Posted on 6th June 2022 at 11:13
A recent case highlights the need to carefully consider your actions before you decide to give up your family home to a Trust in your lifetime. You may know someone or have already decided to do this to protect your main asset for your loved ones.
Serious consideration must be given before you decide.
Trusts can be an amazing tool, when used in the right context, but it’s not right for everyone. Your individual circumstances must be considered as one size doesn’t fit all.
In this instance the couple were advised to create an asset protection Trust, with the sole intention of avoiding care home fees. The couple were concerned their home would be taken to fund it leaving the other homeless.
They appointed their sons as Trustees, effectively giving up the ownership to the Trust.
The Trust was created in 2020. It was only during this process they realised the property was in the sole name of the Husband. In 2021 HMRC contacted the Husband and presented him with a huge tax bill. The property being in the client’s sole name means the transfer to the Trust triggered an IHT liability as the property exceeded £325,000 nil rate band at the time the Trust was created.
Assets put in Trust are subjected to 50% of the current IHT threshold (40%) when the value exceed £325,000 which is payable immediately on creation of the Trust. Every 10 years there is also an anniversary charge and when the Trust end a further 20% IHT is payable. This could have been easily avoided!

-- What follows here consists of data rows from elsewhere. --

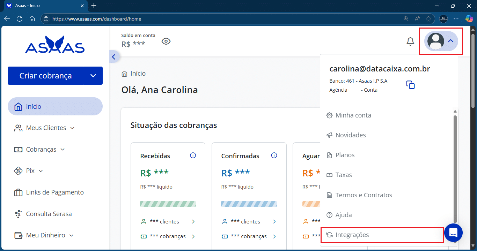Open Integrações from the profile menu
477x251 pixels.
pyautogui.click(x=352, y=235)
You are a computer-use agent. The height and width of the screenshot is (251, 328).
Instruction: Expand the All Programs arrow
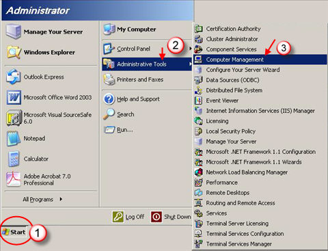[61, 199]
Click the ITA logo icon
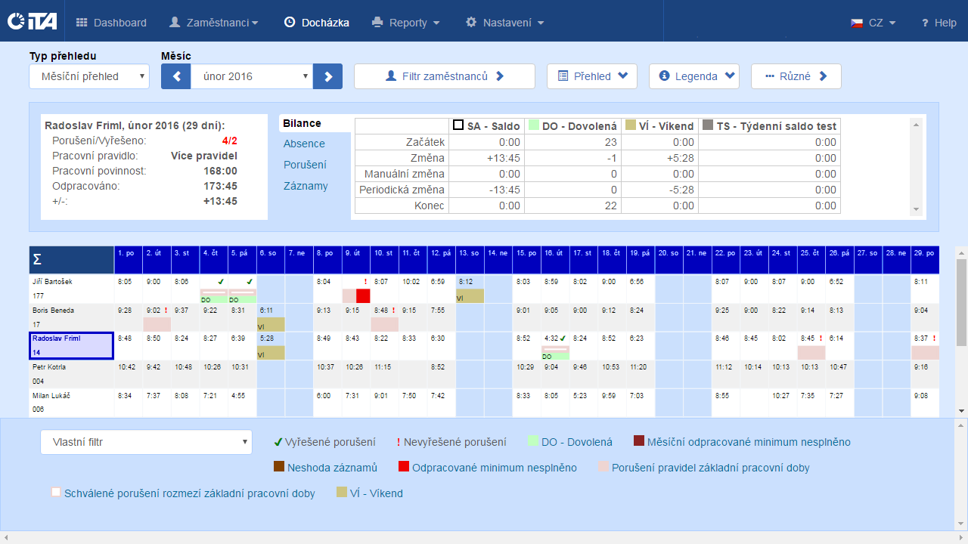The image size is (968, 544). [x=32, y=22]
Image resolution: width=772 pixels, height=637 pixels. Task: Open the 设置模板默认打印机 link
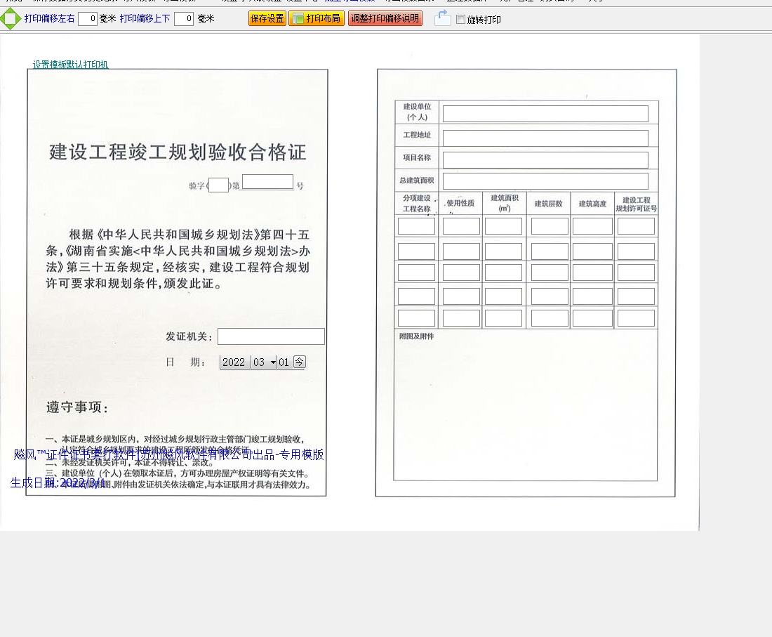click(x=70, y=65)
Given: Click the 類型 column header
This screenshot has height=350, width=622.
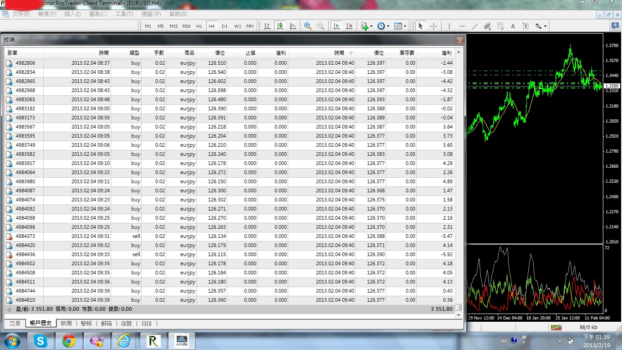Looking at the screenshot, I should pos(135,53).
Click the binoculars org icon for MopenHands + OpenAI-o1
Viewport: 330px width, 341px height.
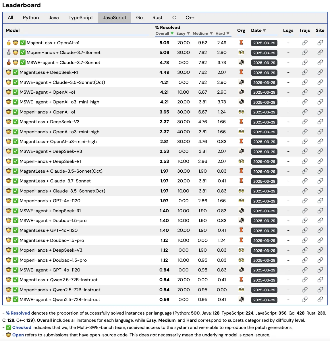[x=241, y=112]
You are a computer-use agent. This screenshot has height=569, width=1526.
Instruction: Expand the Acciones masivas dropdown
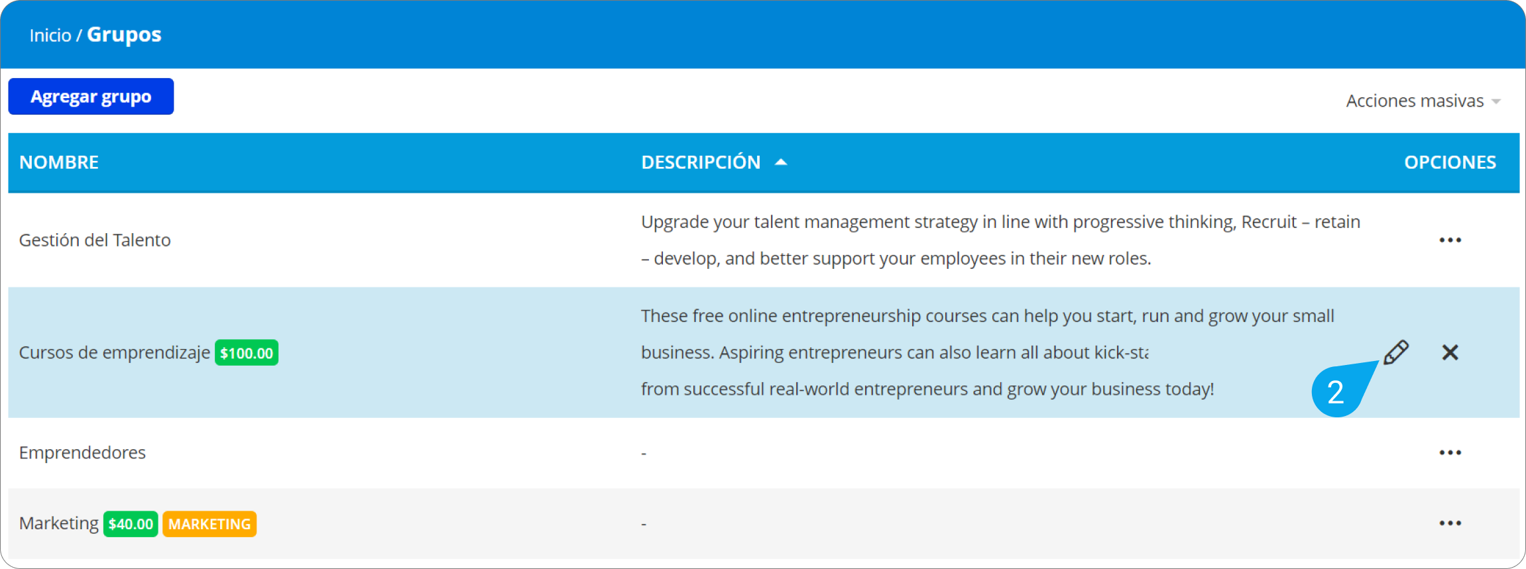1423,101
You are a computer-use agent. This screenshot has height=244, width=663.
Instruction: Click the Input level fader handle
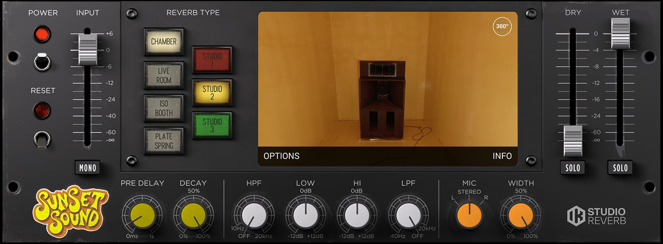coord(88,50)
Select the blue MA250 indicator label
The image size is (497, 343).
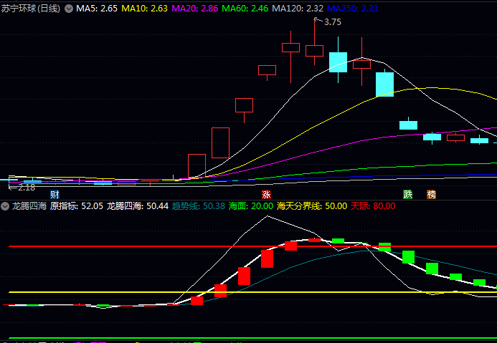(x=352, y=9)
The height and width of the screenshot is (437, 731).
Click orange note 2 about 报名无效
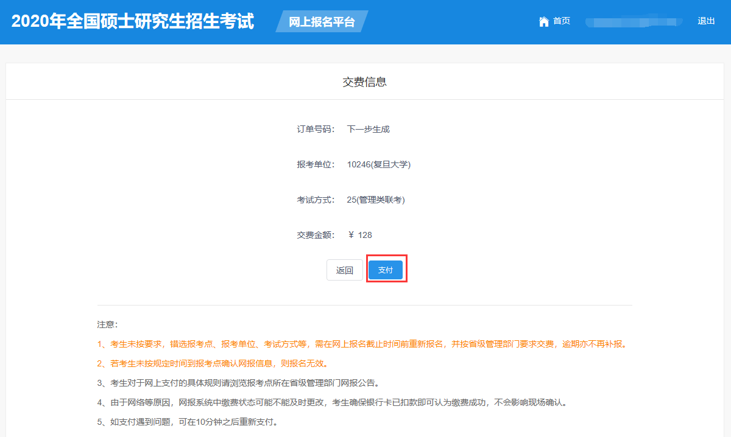click(x=213, y=363)
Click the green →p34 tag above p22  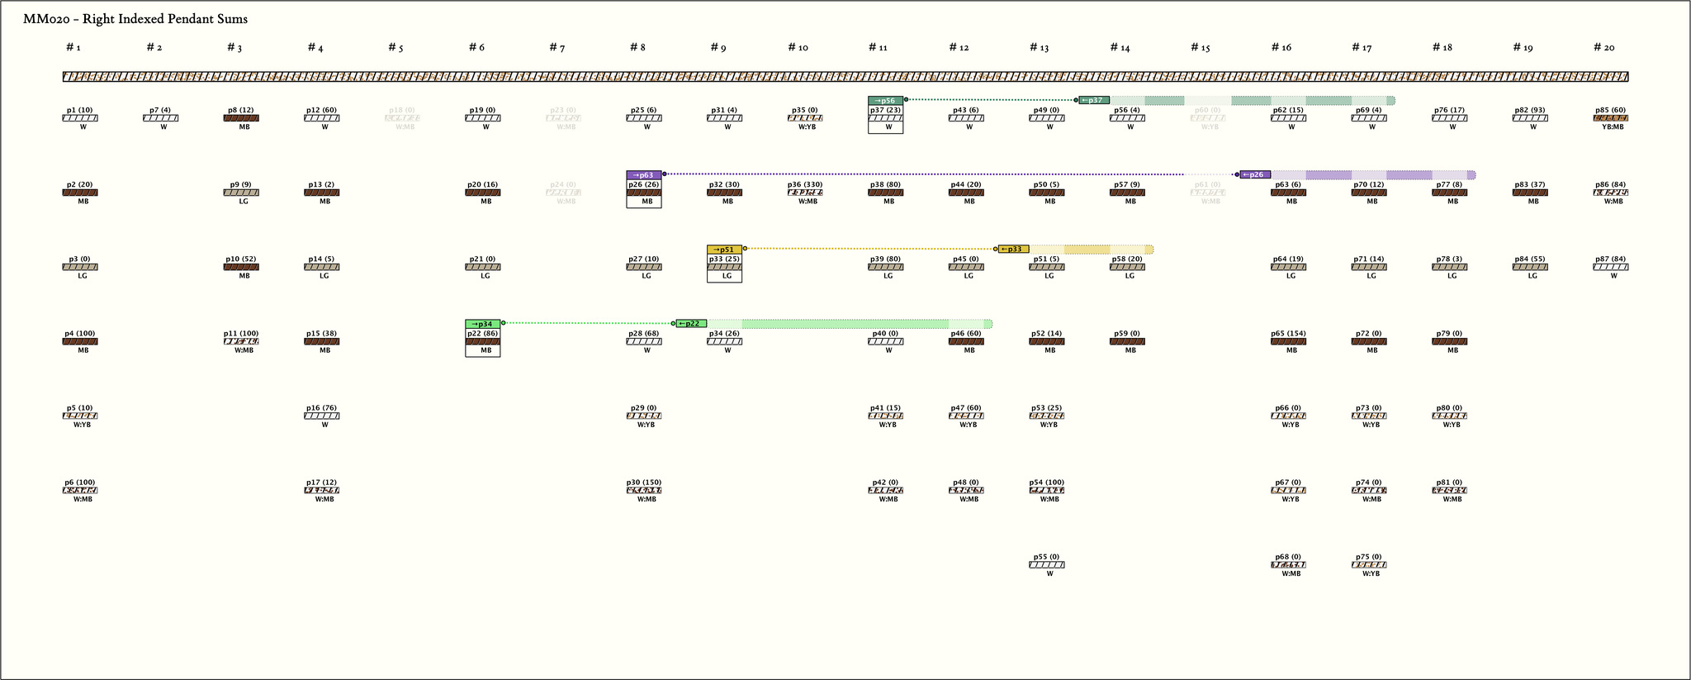click(x=482, y=324)
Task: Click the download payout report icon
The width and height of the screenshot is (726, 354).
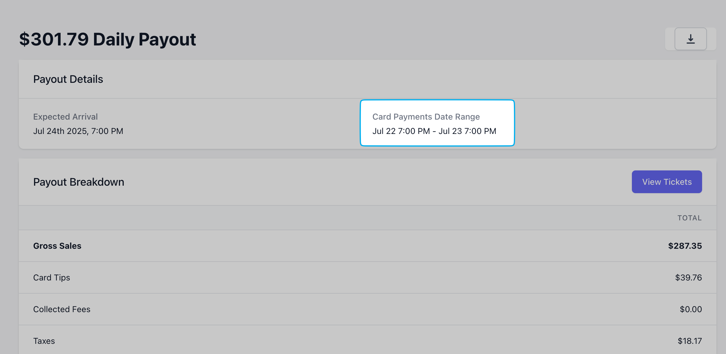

The clients could have considered the alternatives allowing them to make an informed decision. A married couple could consider putting the property into both names as joint tenants or as tenants in common meaning the first person in the relationship needing care would not have the house taken into consideration whilst the other remains living there.
The creation of a Will can also provide a level of protection if a Protective Property Trust is considered. In this case the Trust is only created on first death. (The property needs to be owned by 2 people for this).
Further restrictions for this couple means it’s almost impossible to raise money on their property through re-mortgage or equity release as no known lenders will lend to a Trust.
Should the couple wish to move they will need to seek the approval of the Trustees.
Should the couple require care in the future, the stated reason for the Trust was to avoid care home fees which is a ‘deliberate depravation of assets’ and would allow the respective councils to challenge the Trust.